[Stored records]
········

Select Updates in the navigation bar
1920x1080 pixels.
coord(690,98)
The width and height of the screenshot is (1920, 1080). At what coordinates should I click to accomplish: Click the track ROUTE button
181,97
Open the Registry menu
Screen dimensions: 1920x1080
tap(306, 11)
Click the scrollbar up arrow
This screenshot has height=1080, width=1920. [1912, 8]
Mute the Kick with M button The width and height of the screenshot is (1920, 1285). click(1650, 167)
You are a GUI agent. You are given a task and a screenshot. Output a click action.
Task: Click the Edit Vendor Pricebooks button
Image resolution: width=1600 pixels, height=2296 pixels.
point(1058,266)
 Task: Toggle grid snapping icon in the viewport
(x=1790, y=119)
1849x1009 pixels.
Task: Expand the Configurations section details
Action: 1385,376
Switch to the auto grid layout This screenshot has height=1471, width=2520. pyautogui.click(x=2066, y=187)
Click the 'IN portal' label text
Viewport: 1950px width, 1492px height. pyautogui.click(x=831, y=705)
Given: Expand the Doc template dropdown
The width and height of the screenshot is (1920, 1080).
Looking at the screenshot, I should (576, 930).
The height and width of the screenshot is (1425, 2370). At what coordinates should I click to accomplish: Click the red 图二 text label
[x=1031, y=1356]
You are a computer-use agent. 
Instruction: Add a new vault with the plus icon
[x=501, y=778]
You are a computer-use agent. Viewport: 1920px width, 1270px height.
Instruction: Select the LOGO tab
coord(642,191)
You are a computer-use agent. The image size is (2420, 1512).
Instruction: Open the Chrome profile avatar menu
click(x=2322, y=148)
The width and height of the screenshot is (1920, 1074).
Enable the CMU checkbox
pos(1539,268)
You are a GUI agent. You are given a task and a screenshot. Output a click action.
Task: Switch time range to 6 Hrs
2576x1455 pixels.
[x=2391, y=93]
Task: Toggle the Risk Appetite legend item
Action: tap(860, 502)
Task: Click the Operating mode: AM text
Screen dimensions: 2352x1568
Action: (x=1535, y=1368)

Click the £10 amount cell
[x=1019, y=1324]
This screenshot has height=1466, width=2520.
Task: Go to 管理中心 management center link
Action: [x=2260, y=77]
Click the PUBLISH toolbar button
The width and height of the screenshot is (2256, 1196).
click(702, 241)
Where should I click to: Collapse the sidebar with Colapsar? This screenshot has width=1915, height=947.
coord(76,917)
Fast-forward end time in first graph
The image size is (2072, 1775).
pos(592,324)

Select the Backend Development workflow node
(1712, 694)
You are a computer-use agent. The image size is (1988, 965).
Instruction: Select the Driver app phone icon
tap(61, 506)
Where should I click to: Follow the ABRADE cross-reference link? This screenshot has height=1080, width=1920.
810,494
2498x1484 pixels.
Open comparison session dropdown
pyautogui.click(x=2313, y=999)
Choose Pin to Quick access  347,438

········

> **WHAT IS REQUIRED**
Every record above needs to be given again exactly.

> **COMPLETED EXERCISE**
Select Updates in the navigation bar
1920x1080 pixels.
coord(690,98)
The width and height of the screenshot is (1920, 1080). At what coordinates should I click to accomplish: Click the track ROUTE button
181,97
Open the Registry menu
Screen dimensions: 1920x1080
tap(306, 11)
Click the scrollbar up arrow
This screenshot has height=1080, width=1920. [1912, 8]
Mute the Kick with M button The width and height of the screenshot is (1920, 1285). click(1650, 167)
You are a GUI agent. You are given a task and a screenshot. Output a click action.
Task: Click the Edit Vendor Pricebooks button
Image resolution: width=1600 pixels, height=2296 pixels.
point(1058,266)
 Task: Toggle grid snapping icon in the viewport
(x=1790, y=119)
1849x1009 pixels.
Task: Expand the Configurations section details
Action: 1385,376
Switch to the auto grid layout This screenshot has height=1471, width=2520. pyautogui.click(x=2066, y=187)
Click the 'IN portal' label text
Viewport: 1950px width, 1492px height. pyautogui.click(x=831, y=705)
Given: Expand the Doc template dropdown
The width and height of the screenshot is (1920, 1080).
Looking at the screenshot, I should (576, 930).
The height and width of the screenshot is (1425, 2370). At what coordinates should I click to accomplish: Click the red 图二 text label
[x=1031, y=1356]
You are a computer-use agent. 
Instruction: Add a new vault with the plus icon
[x=501, y=778]
You are a computer-use agent. Viewport: 1920px width, 1270px height.
Instruction: Select the LOGO tab
coord(642,191)
You are a computer-use agent. The image size is (2420, 1512).
Instruction: Open the Chrome profile avatar menu
click(x=2322, y=148)
The width and height of the screenshot is (1920, 1074).
Enable the CMU checkbox
pos(1539,268)
You are a GUI agent. You are given a task and a screenshot. Output a click action.
Task: Switch time range to 6 Hrs
2576x1455 pixels.
[x=2391, y=93]
Task: Toggle the Risk Appetite legend item
Action: tap(860, 502)
Task: Click the Operating mode: AM text
Screen dimensions: 2352x1568
Action: (x=1535, y=1368)

Click the £10 amount cell
[x=1019, y=1324]
This screenshot has height=1466, width=2520.
Task: Go to 管理中心 management center link
Action: [x=2260, y=77]
Click the PUBLISH toolbar button
The width and height of the screenshot is (2256, 1196).
click(702, 241)
Where should I click to: Collapse the sidebar with Colapsar? This screenshot has width=1915, height=947.
coord(76,917)
Fast-forward end time in first graph
The image size is (2072, 1775).
pos(592,324)

Select the Backend Development workflow node
(1712, 694)
You are a computer-use agent. The image size is (1988, 965).
Instruction: Select the Driver app phone icon
tap(61, 506)
Where should I click to: Follow the ABRADE cross-reference link? This screenshot has height=1080, width=1920.
810,494
2498x1484 pixels.
Open comparison session dropdown
pyautogui.click(x=2313, y=999)
Choose Pin to Quick access  347,438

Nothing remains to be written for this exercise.